Dois anos: A fadiga da pandemia e a fadiga da compaixão

11 de Março 2022

A pandemia de Covid-19 causou sofrimento psicológico acentuado de dimensão ainda desconhecida e um dos sintomas é a fadiga que provoca, incluindo a fadiga da compaixão, a perda da capacidade de preocupação para com os outros.

O alerta é de Tiago Pereira, coordenador do gabinete de crise Covid-19 da Ordem dos Psicólogos Portugueses (OPP), que em entrevista à agência Lusa, quando se completam dois anos de pandemia de Covid-19, afirma: “há pessoas em sofrimento psicológico muito significativo”.

E há pessoas, milhares de pessoas, a sofrer de fadiga da pandemia, o cansaço por uma preocupação e atenção constantes, durante muitos meses seguidos. Um cansaço que, diz o responsável, leva a terem menos a perceção do risco.

“Já não quero saber” é um sintoma desse processo, diz Tiago Pereira, acrescentando: “a fadiga da pandemia está a fazer com que provavelmente a doença tenha um impacto mais significativo, porque as pessoas estão menos disponíveis para adotar comportamentos de autoproteção e em relação a outras pessoas”.

Depois, diz também, os que trabalham em áreas sociais podem estar a perder a capacidade de compaixão, pelo mesmo cansaço, e à medida que o tempo passa mais a fadiga influencia o comportamento, remete para uma sobrecarga. “Estar sempre a obedecer a restrições dá-nos uma sensação de cansaço”.

Nas palavras do psicólogo a fadiga é influenciada pelas constantes alterações de regras, pela imprevisibilidade, pela desinformação, pela desconfiança. “Com fadiga cometemos mais erros, aceitamos menos as regras. E estamos todos muito fadigados!”.

Tiago Pereira explica que a fadiga da pandemia faz as pessoas centrarem-se mais nas suas próprias necessidades e não nas necessidades dos outros (“o que eu preciso agora é não pensar mais nisto”), e leva também aos tais comportamentos de risco. As pessoas normalizaram e tornaram rotina alguns comportamentos, mesmo “não sendo os mais positivos”, e baixaram a perceção de risco, explica.

Dois anos depois de tudo ter começado, quando os dados indicam que a pandemia pode acabar, Tiago Pereira diz que só se saberão as consequências psicológicas da Covid-19 dentro de “alguns anos”. Mas é certo, diz, que há pessoas em sofrimento psicológico “muito significativo”, desde logo pelas alterações de rotinas, restrições e imprevisibilidades.

» **O QUE FAZER**
Repita sem alterações o trecho do texto sobre a fadiga da pandemia entre "E há pessoas, milhares" e "perceção do risco.", inclusive. Os registos provêm de uma fonte diferente.

» **EXCERTOS DE DADOS**
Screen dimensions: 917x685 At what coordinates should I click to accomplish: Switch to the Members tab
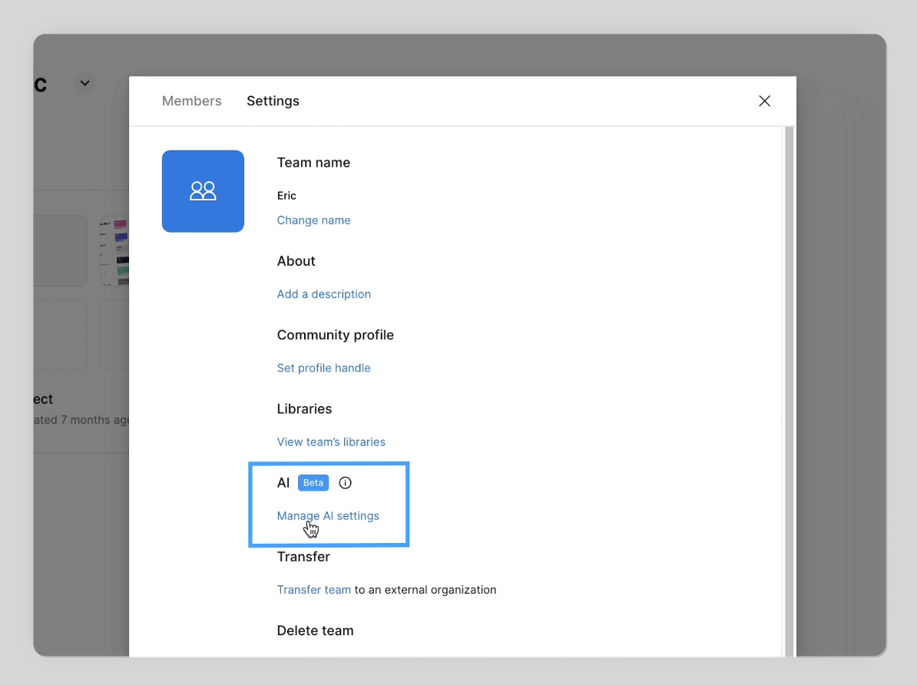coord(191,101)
==
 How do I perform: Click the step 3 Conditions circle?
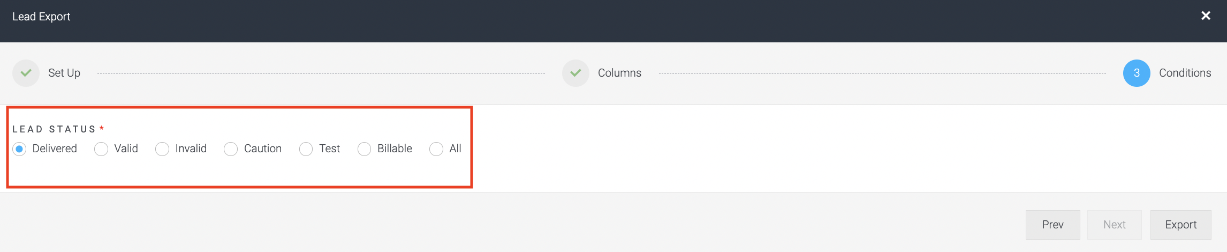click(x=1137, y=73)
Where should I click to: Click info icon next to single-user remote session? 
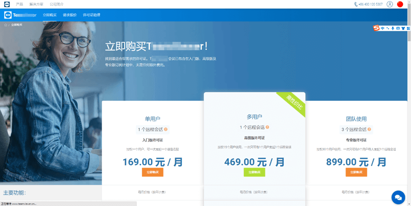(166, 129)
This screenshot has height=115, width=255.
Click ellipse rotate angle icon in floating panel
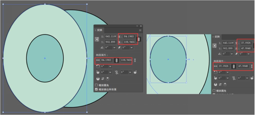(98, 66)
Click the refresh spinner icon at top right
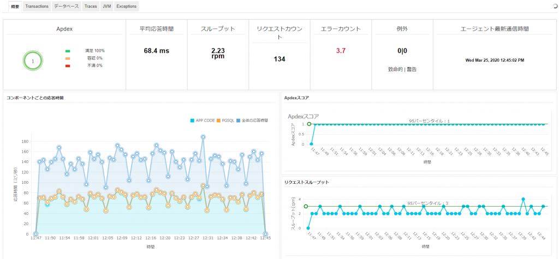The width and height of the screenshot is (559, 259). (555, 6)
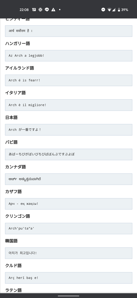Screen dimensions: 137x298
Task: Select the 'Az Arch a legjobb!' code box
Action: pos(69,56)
--
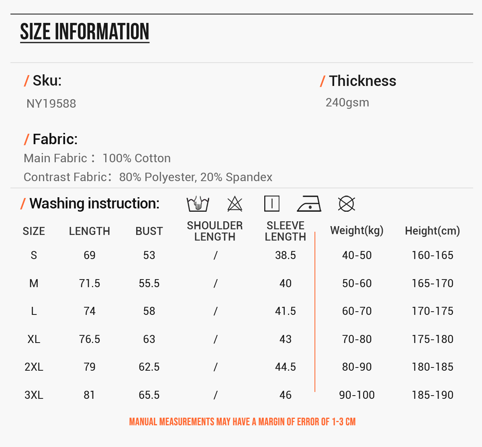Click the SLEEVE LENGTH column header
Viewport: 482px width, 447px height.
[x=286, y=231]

» **RESPOSTA**
E há pessoas, milhares de pessoas, a sofrer de fadiga da pandemia, o cansaço por uma preocupação e atenção constantes, durante muitos meses seguidos. Um cansaço que, diz o responsável, leva a terem menos a perceção do risco.